# TEXT SECTION:
>>>
990902 - 0.1 - first version
990903 - 0.2 - ask the user for MODE; produce an O2D scatter plot file of the hits (X=nr of matched atoms; Y=RMSD)
990907 - 0.3 - add commented-out sketch_cpk and sketch_stick instructions for every hit in the output O macro file
990928 - 1.0 - implemented alternative residues/atoms for fuzzy pattern matching (NOTE: also made a new version of the "savant.lib" library file which is necessary for this version of the program !)
991013 -1.0.1- minor change
991119 - 1.1 - SAVANT now does the least-squares superpositioning of the hits itself before it writes the small PDB files
001112 - 1.2 - minor changes
001213 - 1.3 - major bug fix; several minor changes
040302 -1.3.1- made O macros produced by SAVANT compatible with current O (i.e., they read stereo_chem.odb and they use the pdb_read command instead of sam_at_in)
<<<
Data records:
>>>
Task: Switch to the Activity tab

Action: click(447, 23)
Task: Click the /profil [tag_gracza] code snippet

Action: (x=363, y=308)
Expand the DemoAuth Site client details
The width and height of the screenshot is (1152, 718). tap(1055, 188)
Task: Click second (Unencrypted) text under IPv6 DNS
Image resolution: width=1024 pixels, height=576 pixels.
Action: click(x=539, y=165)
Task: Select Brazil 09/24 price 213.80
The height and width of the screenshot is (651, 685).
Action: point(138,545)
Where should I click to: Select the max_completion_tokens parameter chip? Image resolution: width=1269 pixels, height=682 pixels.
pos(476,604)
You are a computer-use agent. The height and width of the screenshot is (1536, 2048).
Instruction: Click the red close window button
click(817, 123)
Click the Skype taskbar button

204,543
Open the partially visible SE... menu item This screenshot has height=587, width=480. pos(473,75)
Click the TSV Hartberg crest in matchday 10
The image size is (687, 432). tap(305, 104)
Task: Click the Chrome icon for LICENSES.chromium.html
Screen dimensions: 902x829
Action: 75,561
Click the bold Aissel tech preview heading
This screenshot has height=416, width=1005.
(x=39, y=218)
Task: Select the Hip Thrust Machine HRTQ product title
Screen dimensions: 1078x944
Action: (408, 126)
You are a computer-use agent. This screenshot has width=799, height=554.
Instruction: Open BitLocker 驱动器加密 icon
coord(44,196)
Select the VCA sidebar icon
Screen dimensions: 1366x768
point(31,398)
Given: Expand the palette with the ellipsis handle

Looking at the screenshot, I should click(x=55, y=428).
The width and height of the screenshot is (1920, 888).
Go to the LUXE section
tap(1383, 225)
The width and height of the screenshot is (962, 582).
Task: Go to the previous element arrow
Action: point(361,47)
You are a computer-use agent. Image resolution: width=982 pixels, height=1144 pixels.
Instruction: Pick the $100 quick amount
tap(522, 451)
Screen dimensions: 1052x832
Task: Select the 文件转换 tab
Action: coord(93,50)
<<<
# OBJECTIVE 1:
From the SAVANT version history, list every O command or instruction named in the entries.
# OBJECTIVE 2:
Resume the SAVANT version history from its final entry.

# TASK RESPONSE 1:
sketch_cpk, sketch_stick, pdb_read, sam_at_in

# TASK RESPONSE 2:
041001 - 1.4 - replaced Kabsch' routine U3BEST by quaternion-based routine (U3QION) to do least-squares superpositioning
050919 -1.4.1- print number of every hit
060804 - 1.5 - various changes under the hood (synchronised with SAVANA)


4 INTRODUCTION

SPASM is a cute program, but sometimes the sacrifice of sensitivity for the sake of speed and reduced database size may be too much. SAVANT is a post-processor for SPASM hits that will do an all-atom superpositioning of the patterns found in the PDB (provided the hits are available locally on disk).

SAVANT requires a little input file which can be created with SPASM, as well as a library (optional) of possible alternative identities of certain atom types (e.g., OD1 and OD2 in ASP). The output is a new O macro and an ODB file with the least-squares RT operators. These in turn can be run through DEJANA to sort them, and to throw away any poor matches.

SAVANT will also write all the hits to files in a sub-directory called "savant" (this subdirectory must exist, or SAVANT will refuse to run). A major benefit of this is that, since only the residues that constitute the hits are written, you can inspect many more hits in O than with the regular SPASM macros (since the latter read in the entire PDB files, which tends to fill up your database rather quickly).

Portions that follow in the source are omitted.